++++ Exercise materials
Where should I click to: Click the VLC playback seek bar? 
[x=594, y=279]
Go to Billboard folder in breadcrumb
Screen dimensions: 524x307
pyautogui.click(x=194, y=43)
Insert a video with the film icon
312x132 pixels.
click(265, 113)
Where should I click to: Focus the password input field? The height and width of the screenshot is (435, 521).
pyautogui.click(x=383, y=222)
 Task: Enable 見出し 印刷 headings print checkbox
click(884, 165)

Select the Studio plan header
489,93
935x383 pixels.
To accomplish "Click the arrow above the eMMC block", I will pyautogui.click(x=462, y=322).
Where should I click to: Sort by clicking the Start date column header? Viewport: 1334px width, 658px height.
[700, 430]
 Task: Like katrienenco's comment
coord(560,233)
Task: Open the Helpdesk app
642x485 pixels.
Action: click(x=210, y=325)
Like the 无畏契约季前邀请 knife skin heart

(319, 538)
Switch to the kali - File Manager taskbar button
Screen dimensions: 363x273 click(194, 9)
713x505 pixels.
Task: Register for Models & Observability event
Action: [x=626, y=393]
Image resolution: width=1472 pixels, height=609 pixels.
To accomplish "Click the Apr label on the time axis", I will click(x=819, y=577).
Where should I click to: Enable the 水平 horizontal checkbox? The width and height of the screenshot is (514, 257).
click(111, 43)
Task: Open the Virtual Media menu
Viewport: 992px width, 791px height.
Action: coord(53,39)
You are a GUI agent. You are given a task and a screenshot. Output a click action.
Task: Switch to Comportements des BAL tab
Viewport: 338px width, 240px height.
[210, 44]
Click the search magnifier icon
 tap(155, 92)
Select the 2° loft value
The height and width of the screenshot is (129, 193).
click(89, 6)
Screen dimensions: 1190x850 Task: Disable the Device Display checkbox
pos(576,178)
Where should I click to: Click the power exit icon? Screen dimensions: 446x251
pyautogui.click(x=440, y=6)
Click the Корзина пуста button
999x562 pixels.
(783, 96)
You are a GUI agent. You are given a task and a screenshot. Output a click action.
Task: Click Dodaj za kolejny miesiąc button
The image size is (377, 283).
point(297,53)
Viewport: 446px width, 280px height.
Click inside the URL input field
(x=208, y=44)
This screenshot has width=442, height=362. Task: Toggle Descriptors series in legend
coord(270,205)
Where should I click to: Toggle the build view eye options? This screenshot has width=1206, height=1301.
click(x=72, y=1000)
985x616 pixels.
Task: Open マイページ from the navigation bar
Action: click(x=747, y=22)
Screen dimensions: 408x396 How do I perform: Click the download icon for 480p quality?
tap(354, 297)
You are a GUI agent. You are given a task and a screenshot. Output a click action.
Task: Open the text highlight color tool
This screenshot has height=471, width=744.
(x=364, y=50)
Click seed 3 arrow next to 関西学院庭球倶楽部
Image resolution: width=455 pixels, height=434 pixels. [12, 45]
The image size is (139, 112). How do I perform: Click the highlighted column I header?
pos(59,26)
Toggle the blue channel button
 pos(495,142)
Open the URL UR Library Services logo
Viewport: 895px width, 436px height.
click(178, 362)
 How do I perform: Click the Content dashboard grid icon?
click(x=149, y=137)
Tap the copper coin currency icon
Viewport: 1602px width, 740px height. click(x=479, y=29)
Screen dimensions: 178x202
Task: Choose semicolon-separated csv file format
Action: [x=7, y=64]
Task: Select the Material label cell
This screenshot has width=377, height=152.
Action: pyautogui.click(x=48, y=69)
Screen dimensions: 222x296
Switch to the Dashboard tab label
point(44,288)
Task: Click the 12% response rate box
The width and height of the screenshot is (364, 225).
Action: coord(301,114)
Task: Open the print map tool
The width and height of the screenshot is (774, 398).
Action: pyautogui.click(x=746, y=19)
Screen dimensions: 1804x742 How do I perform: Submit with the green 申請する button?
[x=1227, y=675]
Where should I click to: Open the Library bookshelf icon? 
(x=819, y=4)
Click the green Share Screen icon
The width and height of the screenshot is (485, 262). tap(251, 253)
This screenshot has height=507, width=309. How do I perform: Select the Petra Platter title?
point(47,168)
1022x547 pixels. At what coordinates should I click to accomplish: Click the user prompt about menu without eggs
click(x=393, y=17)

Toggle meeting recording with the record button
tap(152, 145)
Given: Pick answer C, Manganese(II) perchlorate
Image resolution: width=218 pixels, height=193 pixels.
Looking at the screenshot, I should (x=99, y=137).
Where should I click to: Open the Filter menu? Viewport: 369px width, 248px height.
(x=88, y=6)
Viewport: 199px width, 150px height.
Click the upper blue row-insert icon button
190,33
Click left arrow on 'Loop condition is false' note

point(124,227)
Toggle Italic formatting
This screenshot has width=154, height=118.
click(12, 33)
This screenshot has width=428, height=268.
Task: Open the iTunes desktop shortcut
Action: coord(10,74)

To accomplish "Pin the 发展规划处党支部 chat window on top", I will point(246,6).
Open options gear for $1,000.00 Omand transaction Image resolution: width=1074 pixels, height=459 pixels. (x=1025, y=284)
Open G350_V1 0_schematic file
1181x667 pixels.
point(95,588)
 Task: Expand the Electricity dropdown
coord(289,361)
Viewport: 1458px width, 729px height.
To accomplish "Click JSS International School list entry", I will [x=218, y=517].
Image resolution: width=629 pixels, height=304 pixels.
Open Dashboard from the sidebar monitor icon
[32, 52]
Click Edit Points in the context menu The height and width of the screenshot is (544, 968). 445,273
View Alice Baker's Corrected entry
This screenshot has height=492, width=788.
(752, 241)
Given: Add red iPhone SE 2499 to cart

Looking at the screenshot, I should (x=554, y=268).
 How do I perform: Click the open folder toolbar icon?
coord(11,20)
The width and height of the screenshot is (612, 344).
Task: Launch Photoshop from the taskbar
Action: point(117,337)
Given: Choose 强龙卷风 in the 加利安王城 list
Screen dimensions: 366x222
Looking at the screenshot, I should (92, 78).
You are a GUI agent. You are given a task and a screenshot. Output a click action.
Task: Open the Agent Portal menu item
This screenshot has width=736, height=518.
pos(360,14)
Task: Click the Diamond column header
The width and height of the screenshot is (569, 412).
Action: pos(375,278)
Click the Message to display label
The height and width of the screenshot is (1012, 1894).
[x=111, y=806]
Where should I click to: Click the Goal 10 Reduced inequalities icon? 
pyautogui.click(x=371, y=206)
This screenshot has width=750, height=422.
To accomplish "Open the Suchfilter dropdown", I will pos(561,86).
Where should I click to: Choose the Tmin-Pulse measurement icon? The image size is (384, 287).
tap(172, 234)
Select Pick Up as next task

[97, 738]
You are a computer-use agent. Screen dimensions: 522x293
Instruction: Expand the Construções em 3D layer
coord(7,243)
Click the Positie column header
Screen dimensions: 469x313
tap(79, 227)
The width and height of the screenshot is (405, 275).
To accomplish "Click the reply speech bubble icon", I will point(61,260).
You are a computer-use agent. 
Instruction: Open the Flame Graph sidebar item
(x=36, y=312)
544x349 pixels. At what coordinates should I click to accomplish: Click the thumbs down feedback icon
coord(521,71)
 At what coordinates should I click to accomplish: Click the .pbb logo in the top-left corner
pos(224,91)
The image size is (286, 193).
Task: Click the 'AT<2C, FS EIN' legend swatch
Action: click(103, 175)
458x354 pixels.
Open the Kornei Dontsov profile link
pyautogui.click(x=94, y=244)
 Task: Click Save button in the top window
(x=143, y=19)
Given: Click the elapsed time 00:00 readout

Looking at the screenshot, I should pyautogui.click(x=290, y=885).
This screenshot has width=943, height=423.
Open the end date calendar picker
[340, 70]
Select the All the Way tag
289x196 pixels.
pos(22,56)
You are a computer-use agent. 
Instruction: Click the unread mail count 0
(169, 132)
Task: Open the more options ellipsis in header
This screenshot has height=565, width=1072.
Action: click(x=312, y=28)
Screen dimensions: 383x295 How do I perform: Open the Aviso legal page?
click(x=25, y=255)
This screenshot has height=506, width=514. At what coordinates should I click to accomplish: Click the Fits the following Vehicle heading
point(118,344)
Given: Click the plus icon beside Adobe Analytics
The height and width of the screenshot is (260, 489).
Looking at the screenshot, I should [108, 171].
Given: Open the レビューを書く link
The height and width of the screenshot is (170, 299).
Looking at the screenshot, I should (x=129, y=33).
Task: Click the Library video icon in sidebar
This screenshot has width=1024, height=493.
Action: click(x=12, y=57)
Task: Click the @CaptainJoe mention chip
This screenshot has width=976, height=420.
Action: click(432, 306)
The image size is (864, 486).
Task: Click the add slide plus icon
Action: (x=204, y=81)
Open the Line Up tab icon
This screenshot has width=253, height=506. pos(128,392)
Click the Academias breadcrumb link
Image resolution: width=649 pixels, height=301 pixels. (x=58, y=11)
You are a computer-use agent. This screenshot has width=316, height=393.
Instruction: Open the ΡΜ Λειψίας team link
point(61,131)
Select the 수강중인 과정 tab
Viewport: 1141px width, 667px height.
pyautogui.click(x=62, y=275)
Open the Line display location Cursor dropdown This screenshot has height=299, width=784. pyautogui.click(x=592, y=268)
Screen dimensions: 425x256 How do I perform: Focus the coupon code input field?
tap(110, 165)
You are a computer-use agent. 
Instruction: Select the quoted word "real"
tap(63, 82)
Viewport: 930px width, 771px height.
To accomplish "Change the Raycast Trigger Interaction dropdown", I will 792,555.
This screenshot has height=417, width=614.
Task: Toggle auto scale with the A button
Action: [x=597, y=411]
++++++++
**Task description:**
Would you show every line in the data above that contains the string "list"?

**Solution:**
To accomplish "Click JSS International School list entry", I will [x=218, y=517].
Given: Choose 强龙卷风 in the 加利安王城 list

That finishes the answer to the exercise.